How is LTV different from customer acquisition cost (CAC)?

CAC and LTV are two sides of the same equation. CAC measures what the business spends to bring a customer in; LTV measures what that customer is worth over time. Neither metric is meaningful alone — a $20,000 CAC is efficient if LTV is $200,000 and unsustainable if LTV is $25,000. The two are always analyzed together as the LTV:CAC ratio, which summarizes the return on every dollar invested in acquiring a customer. RevOps teams track both metrics by segment to identify where the ratio is strongest and where investment should be redirected.

How do you calculate LTV for a subscription business?

The most common approach for subscription businesses is LTV = ARPA ÷ Monthly Churn Rate, where ARPA is average revenue per account per month. This formula assumes stable ARPA and constant churn — reasonable simplifications for a first approximation. For more accuracy, use cohort data: track what customers acquired in a given quarter were paying at 12, 24, and 36 months, account for expansion and churn observed in the cohort, and sum the discounted cash flows. Cohort-based LTV is more data-intensive but far more accurate.

Should gross profit or revenue be used to calculate LTV?

For unit economics analysis — especially the LTV:CAC ratio — gross profit-based LTV is more accurate than revenue-based LTV because it reflects the actual economic return after deducting the cost of delivering the product. If your gross margin is 70%, a $100,000 revenue LTV translates to $70,000 in gross profit LTV. Using gross margin LTV avoids overstating the return on customer acquisition in businesses with meaningful cost of goods sold or professional services components.

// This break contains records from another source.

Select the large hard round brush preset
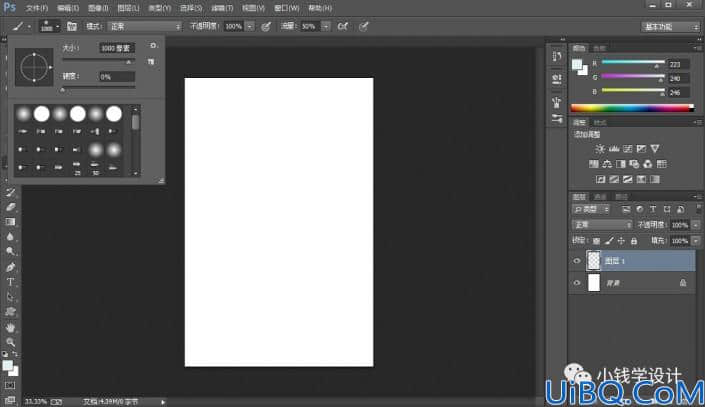Viewport: 705px width, 407px height. (114, 114)
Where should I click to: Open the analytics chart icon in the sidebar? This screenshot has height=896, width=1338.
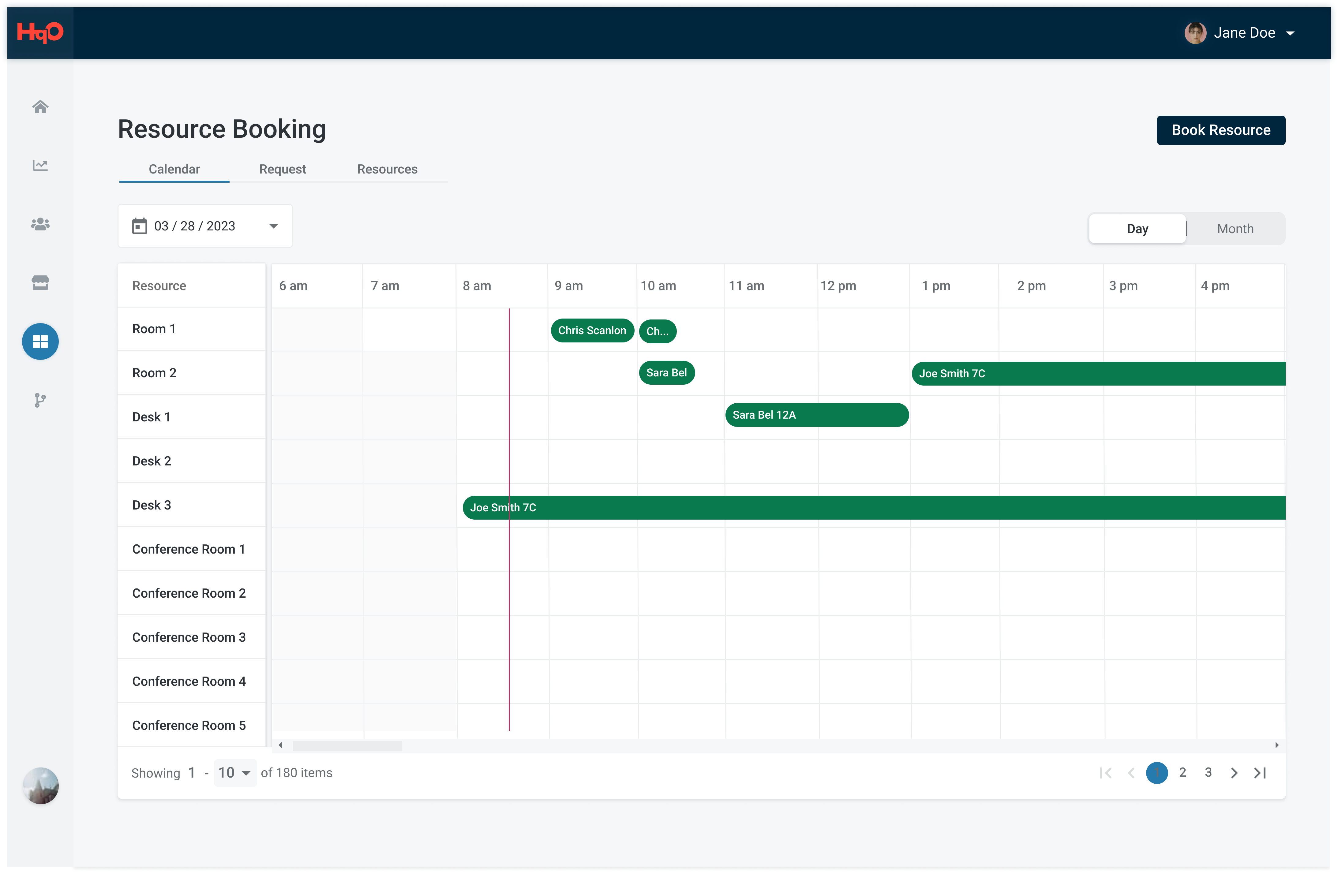[40, 165]
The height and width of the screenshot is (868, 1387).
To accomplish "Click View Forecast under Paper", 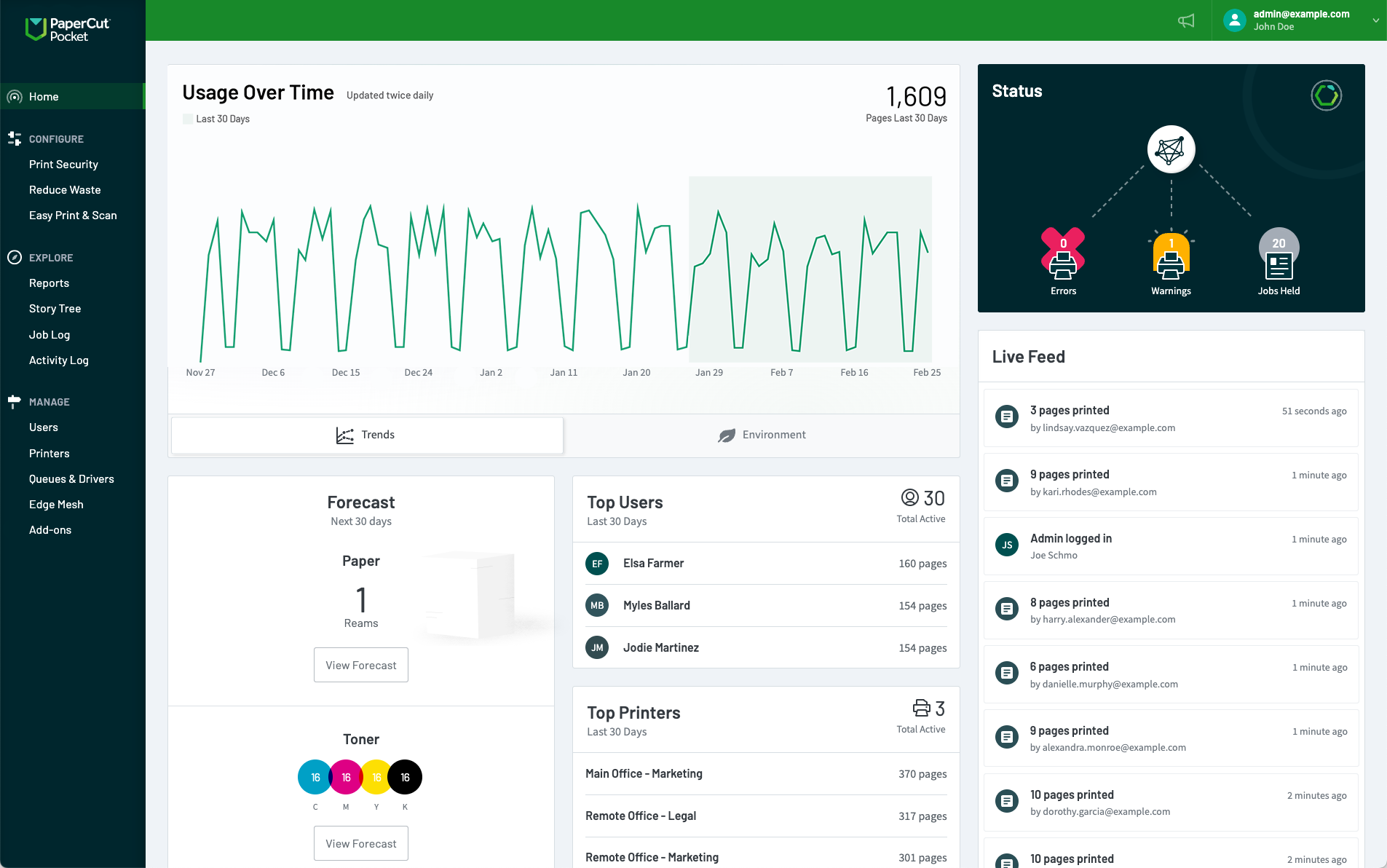I will [360, 665].
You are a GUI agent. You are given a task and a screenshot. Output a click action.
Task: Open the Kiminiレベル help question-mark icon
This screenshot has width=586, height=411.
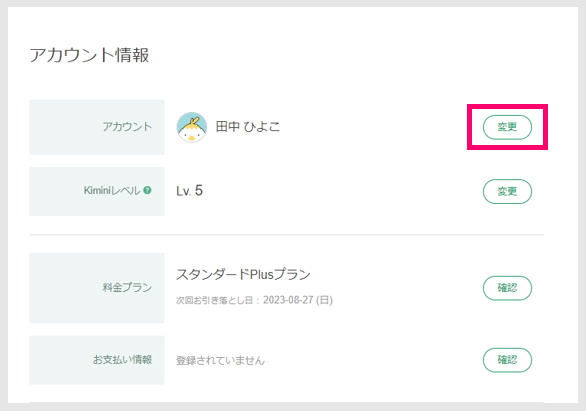click(x=148, y=190)
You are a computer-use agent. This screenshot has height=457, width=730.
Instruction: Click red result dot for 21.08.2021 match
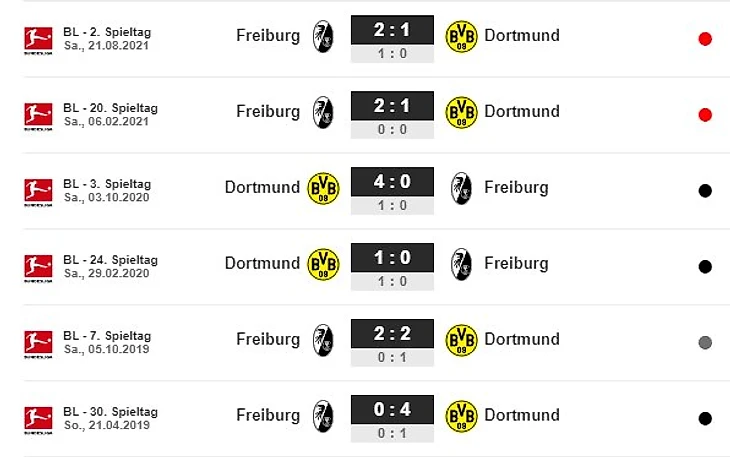[x=705, y=39]
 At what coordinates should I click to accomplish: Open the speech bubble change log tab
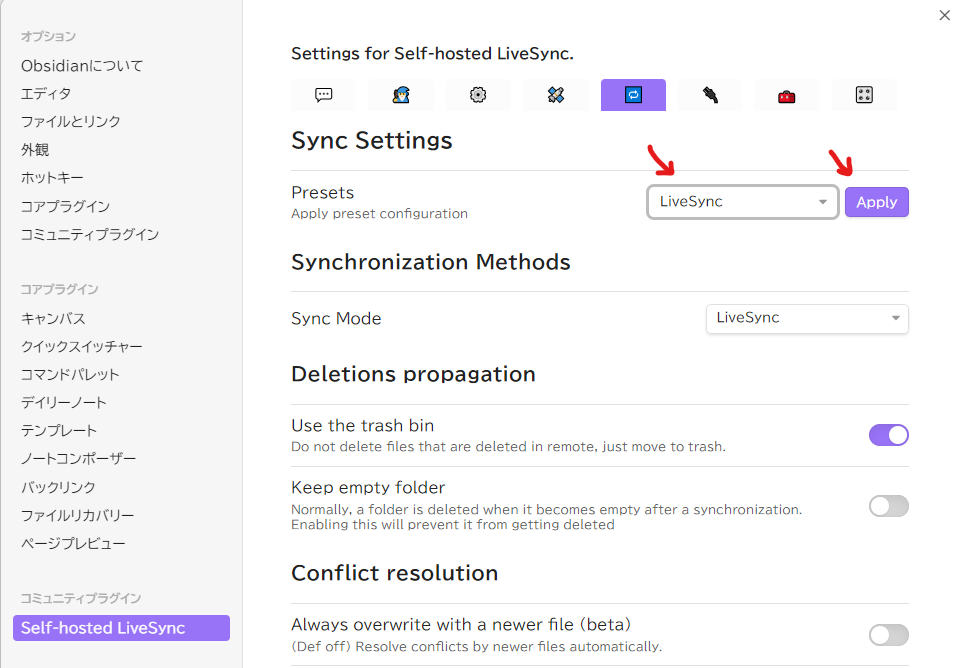pyautogui.click(x=323, y=95)
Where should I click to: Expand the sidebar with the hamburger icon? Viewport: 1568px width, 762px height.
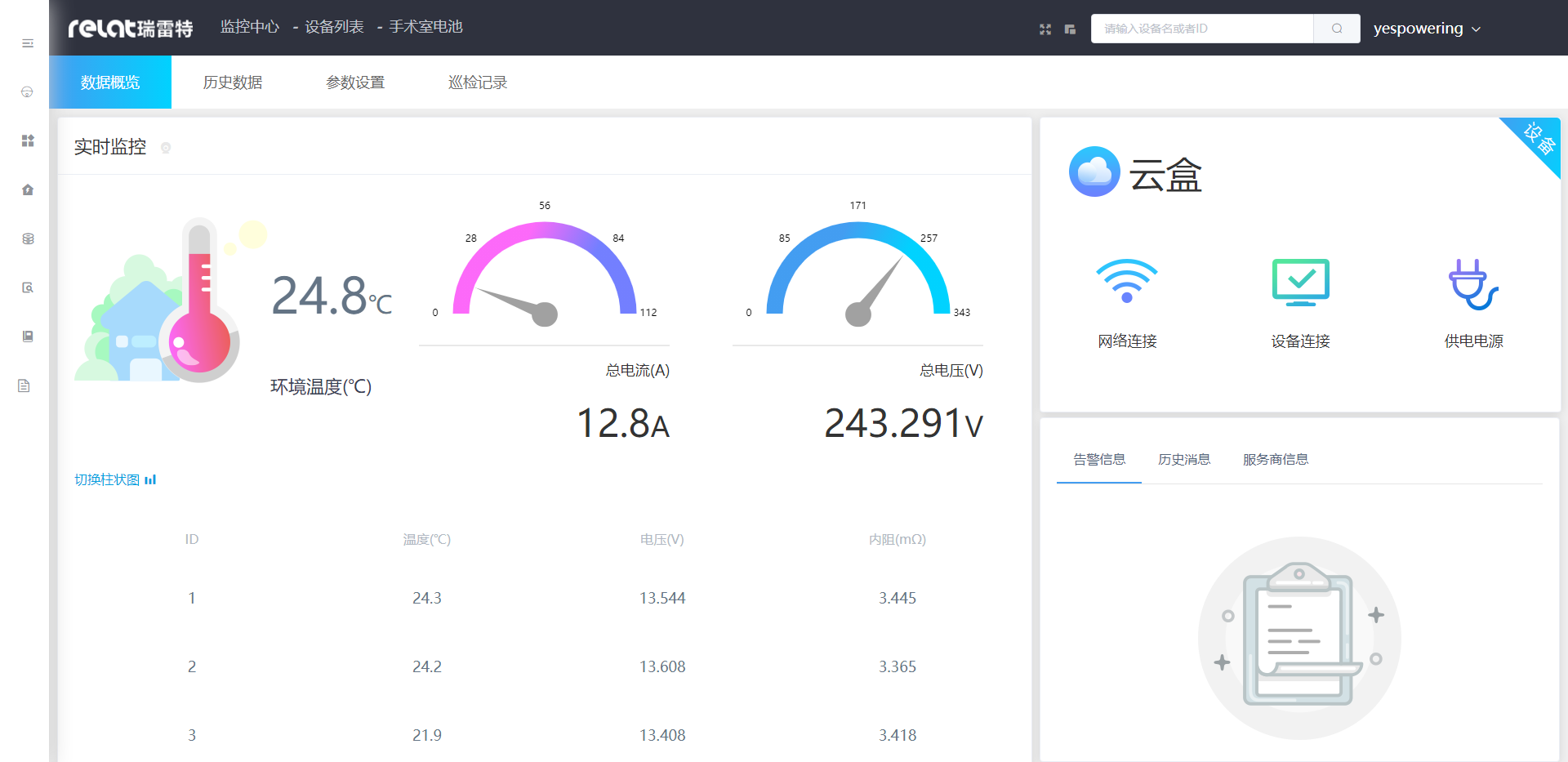tap(28, 43)
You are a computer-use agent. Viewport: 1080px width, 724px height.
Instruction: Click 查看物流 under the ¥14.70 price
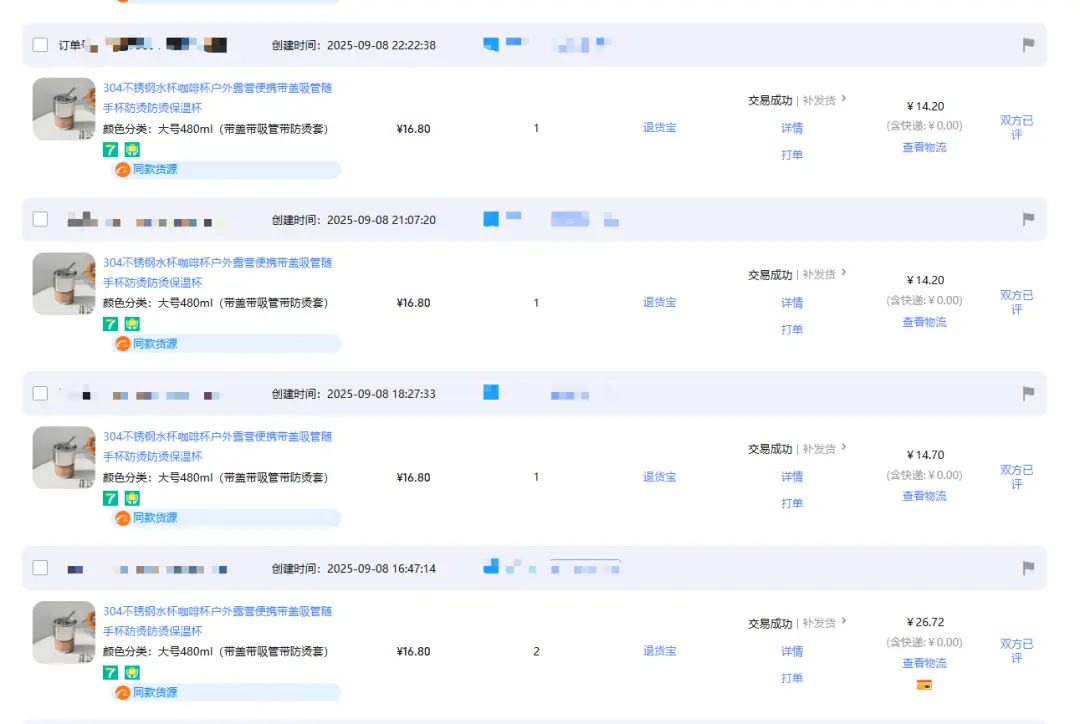click(924, 496)
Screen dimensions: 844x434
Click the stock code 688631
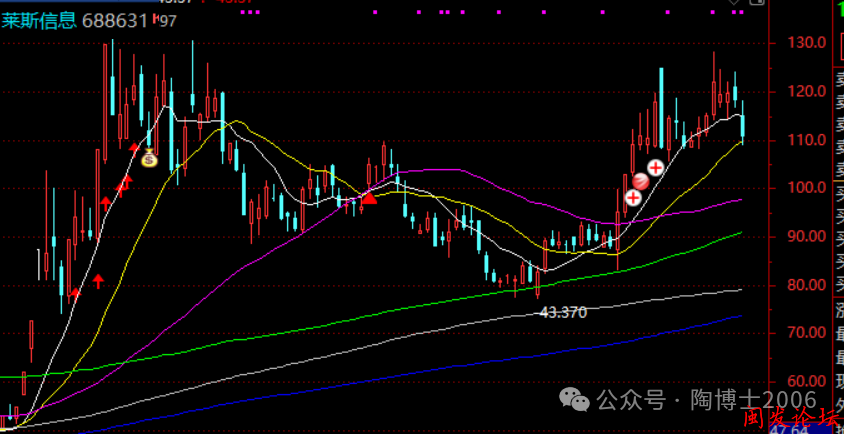115,20
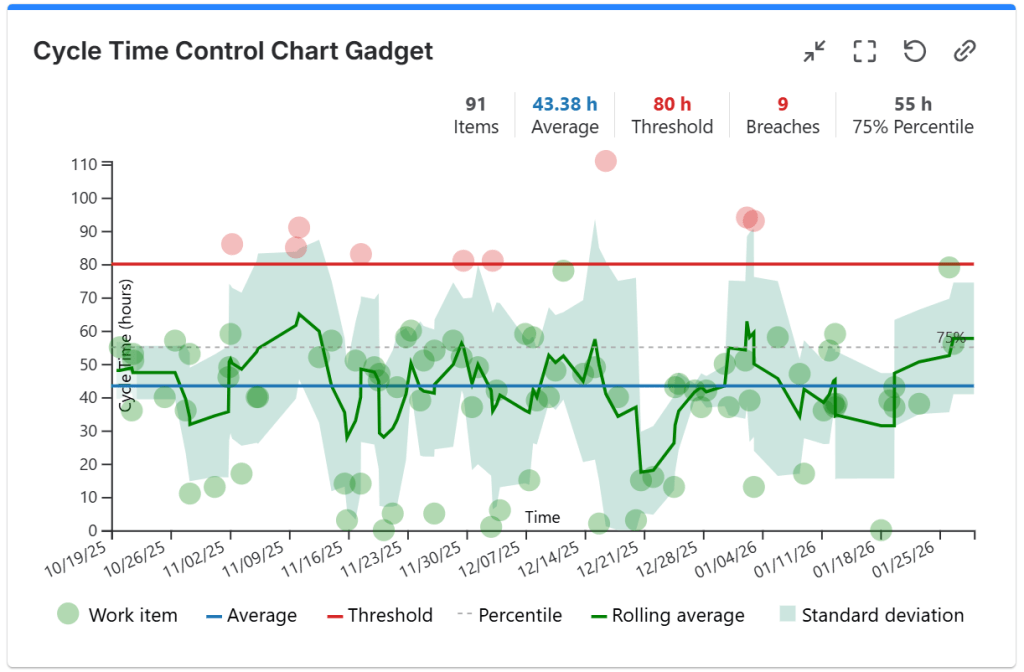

How does churn rate affect LTV?

Churn rate has a disproportionately large impact on LTV because it determines average customer lifetime — the denominator of the calculation. A reduction in monthly churn from 2% to 1% doubles the implied customer lifetime from 50 months to 100 months, which nearly doubles LTV assuming constant ARPA. This is why retention investments often have higher ROI than equivalent acquisition investments: a 1% improvement in monthly churn can add as much or more to LTV as a 20% increase in ACV, depending on the baseline.